>> BEGIN

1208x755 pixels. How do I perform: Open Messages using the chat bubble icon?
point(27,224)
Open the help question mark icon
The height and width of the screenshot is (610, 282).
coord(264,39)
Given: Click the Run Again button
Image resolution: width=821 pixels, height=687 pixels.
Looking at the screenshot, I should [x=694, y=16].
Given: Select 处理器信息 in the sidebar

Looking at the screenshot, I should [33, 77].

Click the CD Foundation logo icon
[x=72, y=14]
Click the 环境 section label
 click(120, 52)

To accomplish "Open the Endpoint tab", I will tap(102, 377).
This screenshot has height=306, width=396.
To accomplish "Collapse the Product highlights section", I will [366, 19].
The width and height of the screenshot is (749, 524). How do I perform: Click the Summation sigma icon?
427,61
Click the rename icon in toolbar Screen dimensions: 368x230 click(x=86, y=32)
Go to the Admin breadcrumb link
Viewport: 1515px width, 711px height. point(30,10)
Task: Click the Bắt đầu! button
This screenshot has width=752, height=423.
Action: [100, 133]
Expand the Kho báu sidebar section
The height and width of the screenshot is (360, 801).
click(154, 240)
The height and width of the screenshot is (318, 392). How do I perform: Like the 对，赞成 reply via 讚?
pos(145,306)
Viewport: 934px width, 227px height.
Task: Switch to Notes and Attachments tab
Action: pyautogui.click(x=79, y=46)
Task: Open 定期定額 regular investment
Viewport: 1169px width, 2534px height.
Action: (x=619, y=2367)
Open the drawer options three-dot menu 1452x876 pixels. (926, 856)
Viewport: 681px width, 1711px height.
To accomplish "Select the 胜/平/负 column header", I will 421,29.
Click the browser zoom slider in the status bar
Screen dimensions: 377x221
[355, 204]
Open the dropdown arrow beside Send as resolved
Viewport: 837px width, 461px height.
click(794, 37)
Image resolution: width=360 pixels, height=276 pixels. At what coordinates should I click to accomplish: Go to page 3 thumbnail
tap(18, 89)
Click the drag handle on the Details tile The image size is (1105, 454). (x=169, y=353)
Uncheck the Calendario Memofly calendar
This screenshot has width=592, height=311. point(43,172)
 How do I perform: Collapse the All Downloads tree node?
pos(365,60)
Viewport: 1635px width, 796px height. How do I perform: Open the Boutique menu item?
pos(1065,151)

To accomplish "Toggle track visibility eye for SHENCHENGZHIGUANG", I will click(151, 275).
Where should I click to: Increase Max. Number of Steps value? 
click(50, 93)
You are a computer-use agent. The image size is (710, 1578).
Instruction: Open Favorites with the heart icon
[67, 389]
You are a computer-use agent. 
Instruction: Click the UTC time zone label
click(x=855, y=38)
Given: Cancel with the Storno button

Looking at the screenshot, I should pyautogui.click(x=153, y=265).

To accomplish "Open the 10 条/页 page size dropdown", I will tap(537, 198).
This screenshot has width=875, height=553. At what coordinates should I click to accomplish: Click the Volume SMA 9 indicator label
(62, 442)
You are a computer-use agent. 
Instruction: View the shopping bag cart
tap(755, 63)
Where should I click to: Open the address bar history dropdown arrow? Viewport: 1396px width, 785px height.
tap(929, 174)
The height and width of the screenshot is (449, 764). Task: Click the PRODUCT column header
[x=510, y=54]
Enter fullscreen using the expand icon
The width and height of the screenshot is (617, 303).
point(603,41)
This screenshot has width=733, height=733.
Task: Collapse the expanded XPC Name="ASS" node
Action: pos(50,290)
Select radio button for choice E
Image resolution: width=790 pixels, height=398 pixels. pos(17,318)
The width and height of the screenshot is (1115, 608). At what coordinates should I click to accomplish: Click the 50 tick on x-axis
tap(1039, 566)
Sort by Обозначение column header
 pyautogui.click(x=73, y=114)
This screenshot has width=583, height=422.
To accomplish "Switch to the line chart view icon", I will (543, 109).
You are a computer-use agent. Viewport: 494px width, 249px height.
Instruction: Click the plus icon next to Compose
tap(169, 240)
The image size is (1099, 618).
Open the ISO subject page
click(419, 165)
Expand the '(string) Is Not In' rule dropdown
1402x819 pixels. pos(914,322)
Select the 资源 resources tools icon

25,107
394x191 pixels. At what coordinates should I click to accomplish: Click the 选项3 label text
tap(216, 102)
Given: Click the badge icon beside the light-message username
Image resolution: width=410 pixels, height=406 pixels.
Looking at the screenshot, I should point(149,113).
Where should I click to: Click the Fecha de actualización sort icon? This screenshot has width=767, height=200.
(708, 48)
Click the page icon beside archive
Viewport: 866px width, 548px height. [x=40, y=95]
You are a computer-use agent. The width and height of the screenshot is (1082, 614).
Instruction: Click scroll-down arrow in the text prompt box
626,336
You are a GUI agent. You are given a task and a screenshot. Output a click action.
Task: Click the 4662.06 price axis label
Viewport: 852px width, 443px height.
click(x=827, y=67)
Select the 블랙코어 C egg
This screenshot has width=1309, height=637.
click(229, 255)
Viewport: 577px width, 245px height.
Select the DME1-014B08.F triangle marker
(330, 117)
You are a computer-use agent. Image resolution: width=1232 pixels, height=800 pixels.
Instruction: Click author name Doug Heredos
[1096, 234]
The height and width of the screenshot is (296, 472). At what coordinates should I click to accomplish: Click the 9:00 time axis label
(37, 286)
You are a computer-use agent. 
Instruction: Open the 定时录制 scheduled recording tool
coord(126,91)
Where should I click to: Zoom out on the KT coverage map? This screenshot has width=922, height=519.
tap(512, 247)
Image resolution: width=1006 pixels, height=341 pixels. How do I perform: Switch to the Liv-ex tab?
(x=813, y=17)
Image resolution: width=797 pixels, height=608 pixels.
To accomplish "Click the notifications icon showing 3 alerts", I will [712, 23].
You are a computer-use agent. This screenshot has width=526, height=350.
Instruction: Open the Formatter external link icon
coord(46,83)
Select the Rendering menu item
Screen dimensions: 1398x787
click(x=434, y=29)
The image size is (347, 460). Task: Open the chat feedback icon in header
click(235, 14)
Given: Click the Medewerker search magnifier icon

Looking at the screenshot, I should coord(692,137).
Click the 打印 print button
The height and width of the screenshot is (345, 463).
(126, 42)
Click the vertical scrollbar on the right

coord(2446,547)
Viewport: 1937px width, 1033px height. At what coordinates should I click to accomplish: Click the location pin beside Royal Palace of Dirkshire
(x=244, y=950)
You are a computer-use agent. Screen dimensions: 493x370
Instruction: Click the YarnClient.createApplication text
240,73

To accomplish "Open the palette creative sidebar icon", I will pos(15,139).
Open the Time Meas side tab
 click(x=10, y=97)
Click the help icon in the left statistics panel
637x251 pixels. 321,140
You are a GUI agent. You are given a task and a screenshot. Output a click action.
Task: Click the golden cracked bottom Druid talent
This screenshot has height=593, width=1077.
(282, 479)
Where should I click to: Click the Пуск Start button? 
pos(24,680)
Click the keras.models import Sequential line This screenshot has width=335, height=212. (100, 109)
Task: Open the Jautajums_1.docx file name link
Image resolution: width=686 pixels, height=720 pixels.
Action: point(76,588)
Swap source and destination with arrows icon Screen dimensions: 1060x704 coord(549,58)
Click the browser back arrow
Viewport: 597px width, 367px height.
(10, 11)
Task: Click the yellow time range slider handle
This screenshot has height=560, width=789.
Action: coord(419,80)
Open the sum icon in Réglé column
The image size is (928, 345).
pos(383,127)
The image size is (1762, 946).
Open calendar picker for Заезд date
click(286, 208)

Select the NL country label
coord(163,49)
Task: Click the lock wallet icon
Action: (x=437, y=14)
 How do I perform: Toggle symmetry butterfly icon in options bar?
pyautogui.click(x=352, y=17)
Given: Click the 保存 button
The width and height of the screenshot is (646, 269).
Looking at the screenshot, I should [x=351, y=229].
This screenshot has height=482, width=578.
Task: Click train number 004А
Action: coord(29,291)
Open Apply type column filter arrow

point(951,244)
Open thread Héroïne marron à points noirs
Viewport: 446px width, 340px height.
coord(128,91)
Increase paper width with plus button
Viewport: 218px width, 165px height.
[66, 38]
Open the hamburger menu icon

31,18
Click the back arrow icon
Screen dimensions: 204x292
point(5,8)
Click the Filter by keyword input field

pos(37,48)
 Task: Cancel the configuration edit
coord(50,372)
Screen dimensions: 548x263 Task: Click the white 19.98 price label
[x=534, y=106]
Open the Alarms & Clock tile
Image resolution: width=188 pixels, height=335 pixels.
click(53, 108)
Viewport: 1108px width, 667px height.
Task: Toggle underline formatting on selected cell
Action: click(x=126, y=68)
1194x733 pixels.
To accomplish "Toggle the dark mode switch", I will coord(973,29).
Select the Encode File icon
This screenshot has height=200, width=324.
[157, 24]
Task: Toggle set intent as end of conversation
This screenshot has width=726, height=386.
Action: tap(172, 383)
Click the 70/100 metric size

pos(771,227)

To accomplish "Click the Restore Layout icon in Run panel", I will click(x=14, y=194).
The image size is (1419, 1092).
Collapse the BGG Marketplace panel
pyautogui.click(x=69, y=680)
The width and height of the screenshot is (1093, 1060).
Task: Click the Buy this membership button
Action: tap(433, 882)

>> END

**Do this**
Reproduce verbatim the lines of the material beginning with the line containing "Viewport: 577px width, 245px height." and continuing through the line containing "I will pos(15,139).", with both of those lines included.

**Finished task**
Viewport: 577px width, 245px height.
Select the DME1-014B08.F triangle marker
(330, 117)
You are a computer-use agent. Image resolution: width=1232 pixels, height=800 pixels.
Instruction: Click author name Doug Heredos
[1096, 234]
The height and width of the screenshot is (296, 472). At what coordinates should I click to accomplish: Click the 9:00 time axis label
(37, 286)
You are a computer-use agent. 
Instruction: Open the 定时录制 scheduled recording tool
coord(126,91)
Where should I click to: Zoom out on the KT coverage map? This screenshot has width=922, height=519.
tap(512, 247)
Image resolution: width=1006 pixels, height=341 pixels. How do I perform: Switch to the Liv-ex tab?
(x=813, y=17)
Image resolution: width=797 pixels, height=608 pixels.
To accomplish "Click the notifications icon showing 3 alerts", I will [712, 23].
You are a computer-use agent. This screenshot has width=526, height=350.
Instruction: Open the Formatter external link icon
coord(46,83)
Select the Rendering menu item
Screen dimensions: 1398x787
click(x=434, y=29)
The image size is (347, 460). Task: Open the chat feedback icon in header
click(235, 14)
Given: Click the Medewerker search magnifier icon

Looking at the screenshot, I should coord(692,137).
Click the 打印 print button
The height and width of the screenshot is (345, 463).
(126, 42)
Click the vertical scrollbar on the right

coord(2446,547)
Viewport: 1937px width, 1033px height. At what coordinates should I click to accomplish: Click the location pin beside Royal Palace of Dirkshire
(x=244, y=950)
You are a computer-use agent. Screen dimensions: 493x370
Instruction: Click the YarnClient.createApplication text
240,73

To accomplish "Open the palette creative sidebar icon", I will pos(15,139).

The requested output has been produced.